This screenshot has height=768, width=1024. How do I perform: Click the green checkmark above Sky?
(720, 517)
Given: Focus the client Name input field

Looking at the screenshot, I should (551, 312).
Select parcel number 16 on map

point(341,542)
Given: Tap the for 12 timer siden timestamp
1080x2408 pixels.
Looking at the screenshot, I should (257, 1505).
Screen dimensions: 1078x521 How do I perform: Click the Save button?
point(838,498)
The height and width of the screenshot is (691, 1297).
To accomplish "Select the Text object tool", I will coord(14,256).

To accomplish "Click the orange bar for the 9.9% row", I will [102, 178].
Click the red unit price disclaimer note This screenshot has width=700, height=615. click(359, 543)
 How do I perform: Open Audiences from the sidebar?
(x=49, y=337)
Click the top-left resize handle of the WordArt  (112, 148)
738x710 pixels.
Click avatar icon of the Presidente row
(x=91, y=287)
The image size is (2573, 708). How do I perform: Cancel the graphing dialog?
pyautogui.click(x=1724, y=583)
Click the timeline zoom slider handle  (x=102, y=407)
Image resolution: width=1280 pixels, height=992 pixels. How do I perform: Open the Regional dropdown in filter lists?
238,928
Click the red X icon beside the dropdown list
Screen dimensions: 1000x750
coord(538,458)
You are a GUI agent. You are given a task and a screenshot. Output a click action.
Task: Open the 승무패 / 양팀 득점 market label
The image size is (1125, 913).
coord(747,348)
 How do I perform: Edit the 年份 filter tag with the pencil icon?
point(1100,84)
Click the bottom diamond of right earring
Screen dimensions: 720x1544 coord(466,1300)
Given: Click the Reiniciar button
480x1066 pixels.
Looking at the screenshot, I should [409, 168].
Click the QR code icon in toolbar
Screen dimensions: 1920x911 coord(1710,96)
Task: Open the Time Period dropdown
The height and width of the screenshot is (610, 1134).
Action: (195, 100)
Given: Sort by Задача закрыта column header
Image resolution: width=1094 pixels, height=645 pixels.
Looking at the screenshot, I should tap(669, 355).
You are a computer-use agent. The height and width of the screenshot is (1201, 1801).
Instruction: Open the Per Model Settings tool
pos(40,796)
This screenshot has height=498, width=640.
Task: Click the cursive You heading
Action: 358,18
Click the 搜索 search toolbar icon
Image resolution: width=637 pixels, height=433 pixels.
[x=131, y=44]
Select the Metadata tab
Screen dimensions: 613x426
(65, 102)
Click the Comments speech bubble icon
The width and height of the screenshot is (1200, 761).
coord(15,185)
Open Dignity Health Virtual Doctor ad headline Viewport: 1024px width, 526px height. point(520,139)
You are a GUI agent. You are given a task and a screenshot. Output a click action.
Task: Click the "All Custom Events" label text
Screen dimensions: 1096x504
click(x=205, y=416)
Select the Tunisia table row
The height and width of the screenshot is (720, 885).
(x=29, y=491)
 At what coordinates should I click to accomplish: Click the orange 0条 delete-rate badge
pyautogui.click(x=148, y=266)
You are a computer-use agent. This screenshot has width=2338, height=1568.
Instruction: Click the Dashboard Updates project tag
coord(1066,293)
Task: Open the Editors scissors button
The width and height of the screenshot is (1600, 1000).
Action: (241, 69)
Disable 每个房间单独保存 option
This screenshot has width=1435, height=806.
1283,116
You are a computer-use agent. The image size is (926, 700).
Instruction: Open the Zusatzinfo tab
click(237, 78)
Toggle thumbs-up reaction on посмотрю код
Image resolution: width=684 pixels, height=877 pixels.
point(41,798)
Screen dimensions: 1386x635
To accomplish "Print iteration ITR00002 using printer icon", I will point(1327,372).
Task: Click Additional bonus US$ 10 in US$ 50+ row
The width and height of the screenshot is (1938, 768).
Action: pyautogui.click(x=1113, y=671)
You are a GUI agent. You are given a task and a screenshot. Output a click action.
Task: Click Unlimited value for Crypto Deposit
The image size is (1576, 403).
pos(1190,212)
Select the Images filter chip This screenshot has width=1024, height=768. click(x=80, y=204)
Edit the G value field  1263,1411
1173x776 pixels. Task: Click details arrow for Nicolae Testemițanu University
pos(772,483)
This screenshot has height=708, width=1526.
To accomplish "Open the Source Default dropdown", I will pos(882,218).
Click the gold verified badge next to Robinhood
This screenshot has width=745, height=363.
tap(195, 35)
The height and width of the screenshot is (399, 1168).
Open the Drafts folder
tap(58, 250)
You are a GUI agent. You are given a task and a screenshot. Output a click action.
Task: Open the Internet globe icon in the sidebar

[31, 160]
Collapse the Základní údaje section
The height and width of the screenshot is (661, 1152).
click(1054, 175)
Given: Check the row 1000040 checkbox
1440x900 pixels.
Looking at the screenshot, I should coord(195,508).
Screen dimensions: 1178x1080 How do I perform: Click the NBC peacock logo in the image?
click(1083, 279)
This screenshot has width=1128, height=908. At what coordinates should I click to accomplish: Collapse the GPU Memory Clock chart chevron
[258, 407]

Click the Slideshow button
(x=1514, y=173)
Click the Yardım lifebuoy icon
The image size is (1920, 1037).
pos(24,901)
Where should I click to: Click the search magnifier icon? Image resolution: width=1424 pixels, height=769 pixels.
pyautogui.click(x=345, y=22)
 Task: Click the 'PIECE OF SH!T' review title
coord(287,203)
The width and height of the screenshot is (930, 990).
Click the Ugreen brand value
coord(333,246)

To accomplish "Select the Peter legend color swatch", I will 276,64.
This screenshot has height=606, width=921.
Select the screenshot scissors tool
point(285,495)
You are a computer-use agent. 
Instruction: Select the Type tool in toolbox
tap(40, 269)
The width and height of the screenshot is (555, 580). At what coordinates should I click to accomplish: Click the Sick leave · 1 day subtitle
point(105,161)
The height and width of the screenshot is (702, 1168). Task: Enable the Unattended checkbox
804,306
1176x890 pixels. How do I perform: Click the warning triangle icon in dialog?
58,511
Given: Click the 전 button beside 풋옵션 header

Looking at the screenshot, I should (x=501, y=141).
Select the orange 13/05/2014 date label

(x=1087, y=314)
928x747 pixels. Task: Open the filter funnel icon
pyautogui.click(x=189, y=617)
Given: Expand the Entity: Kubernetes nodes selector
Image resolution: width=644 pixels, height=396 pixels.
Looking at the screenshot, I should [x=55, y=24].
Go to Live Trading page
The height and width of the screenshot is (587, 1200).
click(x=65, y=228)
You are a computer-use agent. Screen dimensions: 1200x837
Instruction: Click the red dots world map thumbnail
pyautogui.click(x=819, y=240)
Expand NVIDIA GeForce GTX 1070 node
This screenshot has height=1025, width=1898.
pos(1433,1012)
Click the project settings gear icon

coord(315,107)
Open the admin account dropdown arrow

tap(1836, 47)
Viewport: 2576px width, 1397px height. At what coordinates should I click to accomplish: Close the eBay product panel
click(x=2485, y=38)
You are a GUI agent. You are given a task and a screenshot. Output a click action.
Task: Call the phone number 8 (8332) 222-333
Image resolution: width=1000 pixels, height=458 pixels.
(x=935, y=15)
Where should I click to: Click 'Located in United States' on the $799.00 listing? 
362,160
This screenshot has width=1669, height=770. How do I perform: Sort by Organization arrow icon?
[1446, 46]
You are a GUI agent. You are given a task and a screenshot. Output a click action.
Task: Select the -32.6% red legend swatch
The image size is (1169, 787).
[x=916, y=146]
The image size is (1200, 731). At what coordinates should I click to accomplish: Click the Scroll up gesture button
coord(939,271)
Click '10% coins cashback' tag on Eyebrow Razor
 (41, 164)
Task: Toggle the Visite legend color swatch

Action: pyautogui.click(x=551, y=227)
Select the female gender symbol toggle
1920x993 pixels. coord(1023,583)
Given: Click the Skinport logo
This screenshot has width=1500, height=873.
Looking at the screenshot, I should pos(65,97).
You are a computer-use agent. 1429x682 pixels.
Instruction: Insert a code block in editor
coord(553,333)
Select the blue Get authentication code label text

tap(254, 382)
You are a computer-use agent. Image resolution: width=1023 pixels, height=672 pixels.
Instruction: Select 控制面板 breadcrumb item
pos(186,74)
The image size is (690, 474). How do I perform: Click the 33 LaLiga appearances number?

_____

◆ What is being asked: From the records above, print exactly the lines that run from the line with "738x710 pixels." to the line with "Given: Sort by Задача закрыта column header", inclusive.

◆ Response below:
738x710 pixels.
Click avatar icon of the Presidente row
(x=91, y=287)
The image size is (2573, 708). How do I perform: Cancel the graphing dialog?
pyautogui.click(x=1724, y=583)
Click the timeline zoom slider handle  (x=102, y=407)
Image resolution: width=1280 pixels, height=992 pixels. How do I perform: Open the Regional dropdown in filter lists?
238,928
Click the red X icon beside the dropdown list
Screen dimensions: 1000x750
coord(538,458)
You are a GUI agent. You are given a task and a screenshot. Output a click action.
Task: Open the 승무패 / 양팀 득점 market label
The image size is (1125, 913).
coord(747,348)
 How do I perform: Edit the 年份 filter tag with the pencil icon?
point(1100,84)
Click the bottom diamond of right earring
Screen dimensions: 720x1544 coord(466,1300)
Given: Click the Reiniciar button
480x1066 pixels.
Looking at the screenshot, I should [409, 168].
Click the QR code icon in toolbar
Screen dimensions: 1920x911 coord(1710,96)
Task: Open the Time Period dropdown
The height and width of the screenshot is (610, 1134).
Action: (195, 100)
Given: Sort by Задача закрыта column header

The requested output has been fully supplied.